Audioengine is a Texas-based, privately owned audio company founded in 2005. The company specializes in home music systems and other audio components designed for homes, offices, and desktops. Audioengine is known for integrating both analog wired inputs as well as digital connections in its products with connectivity via RCA, 3.5mm AUX, Optical, USB and Hi-Res Bluetooth.

== History ==
Founded in 2005, Audioengine produces home audio systems such as the A5, its first product described as a powered speaker system for desktop and home use. Following the A5, Audioengine expanded its product line with the A2, a smaller desktop speaker system that featured wood speaker cabinets and detailed audio output. The A2 was later updated to the A2+, integrating Bluetooth technology, enabling wireless streaming from various devices.

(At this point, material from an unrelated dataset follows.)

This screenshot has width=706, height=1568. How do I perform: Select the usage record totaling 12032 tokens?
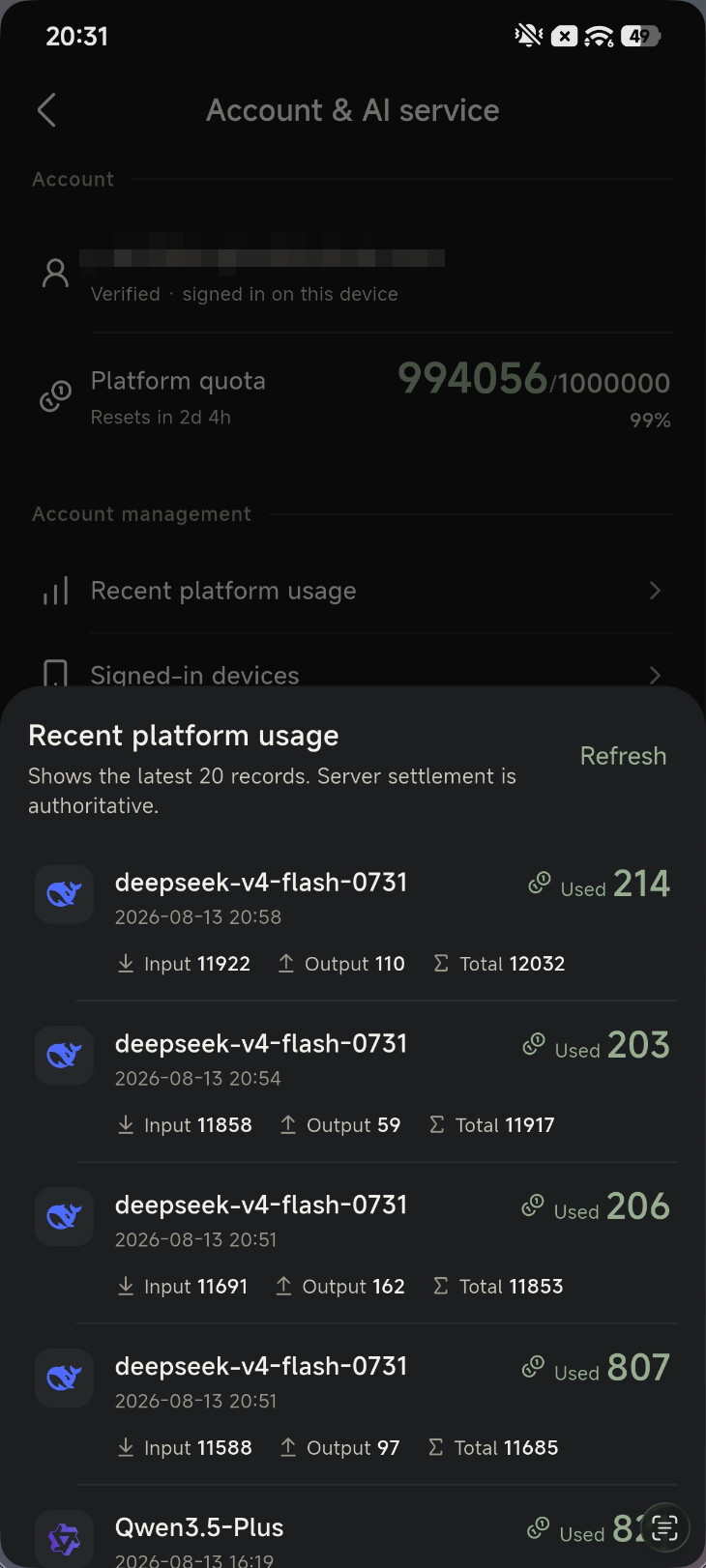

Over the years, Audioengine introduced other products such as those in the HD Series, which includes high-fidelity powered speakers suitable for a variety of listening environments. The company also launched the B2, a Bluetooth-enabled all-in-one portable speaker designed to bring high-fidelity audio to small and medium-sized rooms.

==Products==
New York magazine's "The Strategist" said the A2+ was the "Best Overall Desktop Speaker" of 2024 TechRadar also reviewed it positively.

Wired has reviewed the B2 positively as a competitor in the high-end Bluetooth market due to its design and high quality wireless streaming. Audioengine also expanded its offerings with digital-to-analog converters (DACs) and wireless music receivers, such as the B1 Bluetooth Music Receiver and the D1 DAC and headphone amplifier, both of which have received favorable reviews.

According to PCMag, the B1 Bluetooth Music Receiver is "a simple way to stream high-quality wireless audio through your home."